How to Get Started | Prey Model Raw we found it easiest to get a kitchen scale and weigh out the meals. if you know your dogs weight it shows how to break it down . Im not great at math either lol i just cheated and used a calculator thingy off google lol . but if you post the dogs weight im sure someone can even help you break it down. 
eggs arent actually that great for the dogs there is a good reason i cant think off the top of my head if you search for it in the search bar at the top it should come up , but the egg shells are great to give . Just wash them after you use them and let them air dry then i just put them in my food processor until a powder { you can put them in a baggie and roll a rolling pin or something over them } then sprinkle over there food its great for calcium.


----------



## PRSweetKandi (Aug 5, 2011)

She weights 32 lbs now. I heard they cause low biotine or however you spell it and their coats to lose its shine... I have been trying NOT to give her them, but sometimes I just don't want her to starve *sigh* lol


----------



## angelbaby (Feb 4, 2010)

try adding a spoon of yogurt instead or cottage cheese? { we used to mix in meat from dinner for crush when we were trying to get him to eat , not great to give cooked meat either though}


----------



## PRSweetKandi (Aug 5, 2011)

Thanks for the advice <3


----------



## ames (Jun 6, 2010)

I woulds also not feed large breed in the mean time until you decide.
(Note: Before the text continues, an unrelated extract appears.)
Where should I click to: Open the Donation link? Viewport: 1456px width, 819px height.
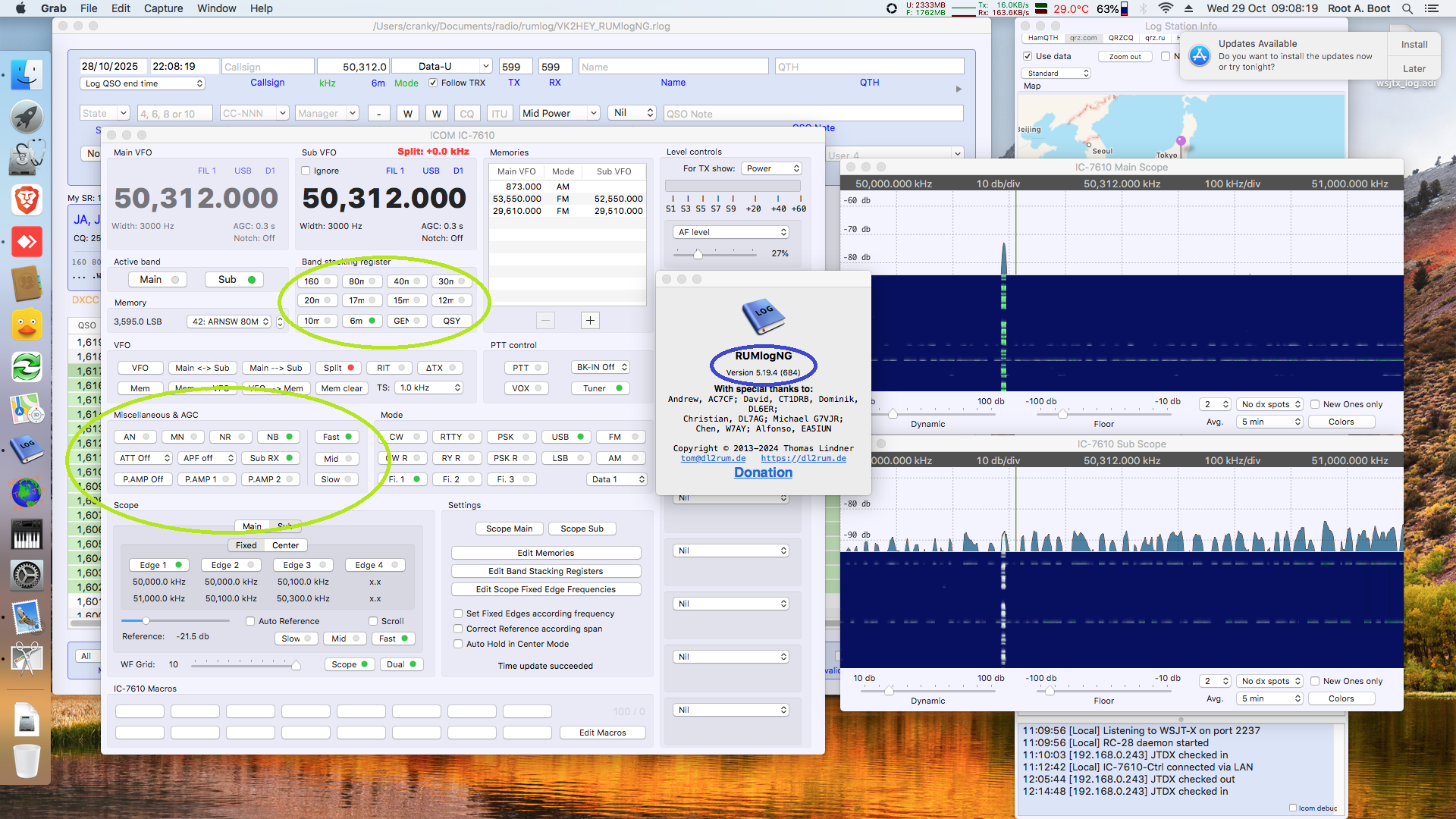[x=763, y=472]
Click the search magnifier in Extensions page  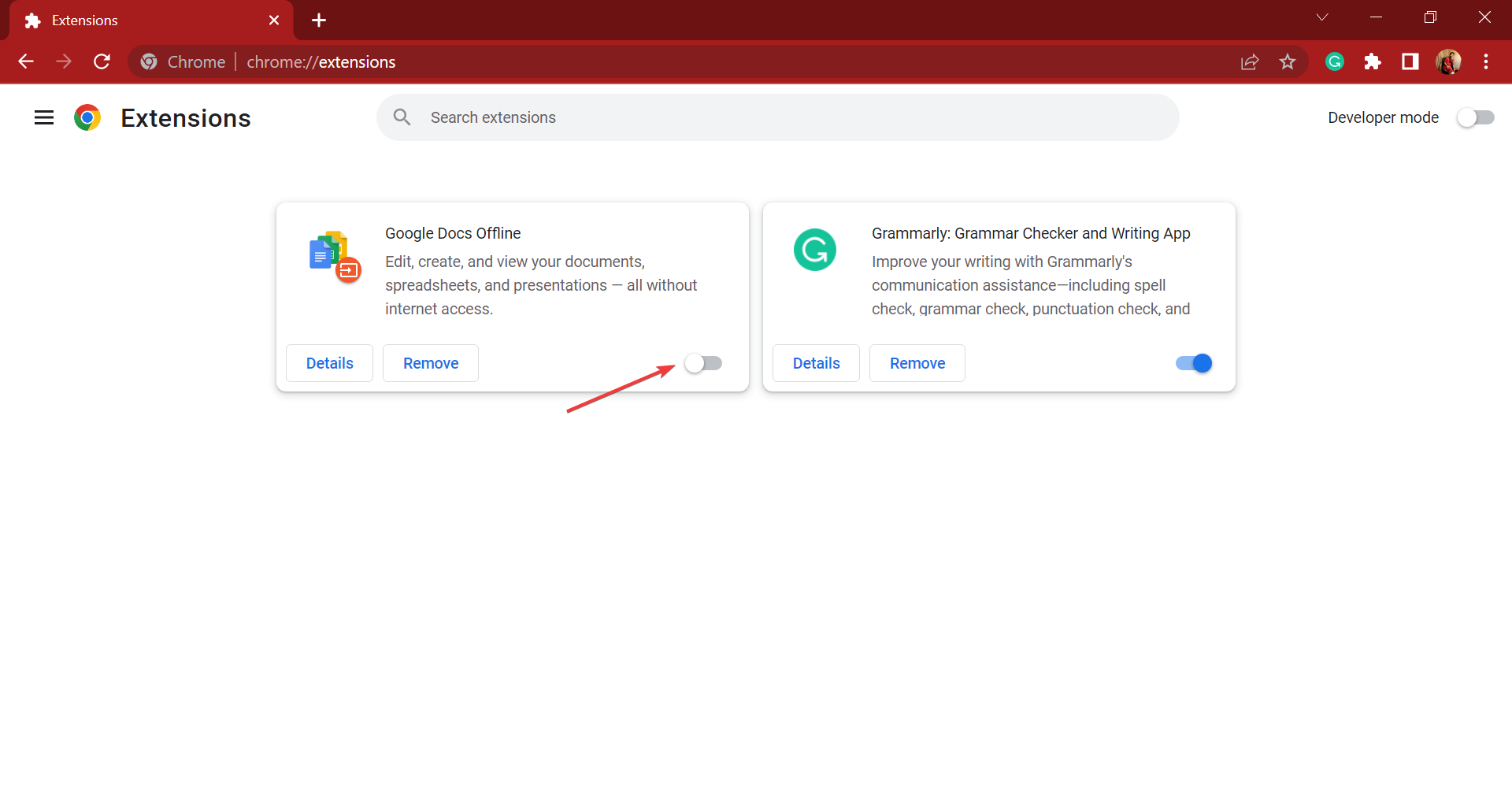tap(402, 117)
They large breed kibbles are for large dogs like Rots and mastiffs. i want to go raw but I worry since I go on vacations my friend who watches would probably not wanna deal with the raw, so I am trying grain free kibbles first.


----------



## PRSweetKandi (Aug 5, 2011)

That's the only Blue Buffalo besides small breed (for puppies) at the store. I didn't know it wasn't alright. LOL. but okay. Thanks


----------



## ames (Jun 6, 2010)

PRSweetKandi said:


> That's the only Blue Buffalo besides small breed (for puppies) at the store. I didn't know it wasn't alright. LOL. but okay. Thanks


ask them to get BB wilderness, its grain free, or to get the regular BB life cycle


----------



## PRSweetKandi (Aug 5, 2011)

Thanks love. I'll request it. She's almost done with this bag.


----------



## pitbullmamanatl (Jun 1, 2010)

Until you have thoroughly researched front RAW then stick to the kibble bedside of you don't know what you're doing you will do more harm than good. Btw raw eggs cause the biotin issues not the shells.


----------



## PRSweetKandi (Aug 5, 2011)

pitbullmamanatl said:


> Until you have thoroughly researched front RAW then stick to the kibble bedside of you don't know what you're doing you will do more harm than good. Btw raw eggs cause the biotin issues not the shells.


I'm researching ATM, and I know I previously stated that I saw that. I don't give them to her often. I won't do it but at the most two times a week. I'm going to take the suggestion of mixing some cottage cheese or something in it instead. Thanks


----------



## Mach0 (Mar 28, 2010)

PRSweetKandi said:


> I'm researching ATM, and I know I previously stated that I saw that. I don't give them to her often. I won't do it but at the most two times a week. I'm going to take the suggestion of mixing some cottage cheese or something in it instead. Thanks


If you are feeding kibble, I would just use yogurt/ apple cider vinegar mix.


----------



## PRSweetKandi (Aug 5, 2011)

Thanks for all the helpful advice. I will definately store and use it. Thanks guys!


----------



## Harley D (Mar 27, 2009)

I personally am going to be trying raw here again myself. I have done is with my two and my sister has done it with hers. I liked it. Though, it became to high in price because we did fish and thats at least 2 dollars per pound here. Though, I do believe I found a cheaper source of food. Once I get the money and make contact with some people again I might be able to do raw. I have everything down to a point. 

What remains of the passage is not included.